***** TEXT BLOCK
LONG: While AI has the potential to solve big global challenges, there have been numerous cases where AI has produced troubling results, even if the technology was well intended.

 
  • Microsoft released an AI chatbot onto Twitter. Engineers programmed the bot to learn from and speak like other users on the social network, but after only 16 hours, the bot was shut down for posting racist tweets (link).
  • Uber’s AI-powered self-driving car failed to recognize six red lights and ran through one of them where pedestrians were present (link).
  • The Houston Independent School District used the EVAAS (Educational Value Added Assessment System) program to rate teachers by comparing student test scores against state averages. The district’s goal was to fire 85% of “low-performing” teachers. The teachers took the case to court (and won) on the basis that the software developer would not disclose how its algorithm worked (link).
 

Poor data quality poses big risks when it comes to AI. Even if you have a robust amount of data, you can still run into problems if bias is inherent in training sets or if data is inaccurate. It is up to the human to train the machines with ethics and human alignment to solve challenges.

 

SOLOVE: Why are ethics necessary for AI?
**********
Copy the passage on troubling AI results between "LONG: While AI" and "were present (link).", inclusive, replacing "chatbot" with "conversational program".
***** DATA PROVIDED
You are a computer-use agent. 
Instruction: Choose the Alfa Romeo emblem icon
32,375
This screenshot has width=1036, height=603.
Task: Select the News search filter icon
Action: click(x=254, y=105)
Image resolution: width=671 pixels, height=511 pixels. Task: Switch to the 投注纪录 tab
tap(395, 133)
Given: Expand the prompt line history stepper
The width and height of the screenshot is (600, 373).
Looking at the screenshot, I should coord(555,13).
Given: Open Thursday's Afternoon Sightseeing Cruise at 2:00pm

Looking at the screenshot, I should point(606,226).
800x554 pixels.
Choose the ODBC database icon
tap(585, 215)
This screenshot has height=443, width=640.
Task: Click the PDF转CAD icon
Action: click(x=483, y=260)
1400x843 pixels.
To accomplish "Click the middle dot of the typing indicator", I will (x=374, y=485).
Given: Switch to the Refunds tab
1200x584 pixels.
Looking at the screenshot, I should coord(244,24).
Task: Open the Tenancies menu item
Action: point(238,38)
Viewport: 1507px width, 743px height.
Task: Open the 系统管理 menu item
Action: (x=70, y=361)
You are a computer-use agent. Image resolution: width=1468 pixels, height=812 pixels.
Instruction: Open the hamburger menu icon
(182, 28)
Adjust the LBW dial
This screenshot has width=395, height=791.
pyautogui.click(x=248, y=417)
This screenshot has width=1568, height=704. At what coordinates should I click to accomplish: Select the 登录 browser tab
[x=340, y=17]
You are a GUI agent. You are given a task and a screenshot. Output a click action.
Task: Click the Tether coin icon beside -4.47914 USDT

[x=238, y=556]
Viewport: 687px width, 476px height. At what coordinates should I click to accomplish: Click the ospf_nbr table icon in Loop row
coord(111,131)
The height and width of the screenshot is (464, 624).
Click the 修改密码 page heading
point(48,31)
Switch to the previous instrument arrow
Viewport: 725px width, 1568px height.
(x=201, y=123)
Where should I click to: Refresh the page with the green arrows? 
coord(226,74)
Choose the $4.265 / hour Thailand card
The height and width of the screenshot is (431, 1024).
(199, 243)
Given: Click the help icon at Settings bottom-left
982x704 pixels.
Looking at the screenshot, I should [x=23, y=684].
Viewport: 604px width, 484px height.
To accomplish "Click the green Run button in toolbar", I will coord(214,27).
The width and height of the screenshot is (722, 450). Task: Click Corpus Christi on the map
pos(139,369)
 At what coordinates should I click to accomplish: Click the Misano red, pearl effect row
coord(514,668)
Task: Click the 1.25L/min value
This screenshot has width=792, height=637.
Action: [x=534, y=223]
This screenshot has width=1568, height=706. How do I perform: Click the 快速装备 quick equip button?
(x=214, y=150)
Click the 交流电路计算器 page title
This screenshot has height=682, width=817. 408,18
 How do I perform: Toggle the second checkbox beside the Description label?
**********
* **WRITTEN REPLY**:
LONG: While AI has the potential to solve big global challenges, there have been numerous cases where AI has produced troubling results, even if the technology was well intended.

 
  • Microsoft released an AI conversational program onto Twitter. Engineers programmed the bot to learn from and speak like other users on the social network, but after only 16 hours, the bot was shut down for posting racist tweets (link).
  • Uber’s AI-powered self-driving car failed to recognize six red lights and ran through one of them where pedestrians were present (link).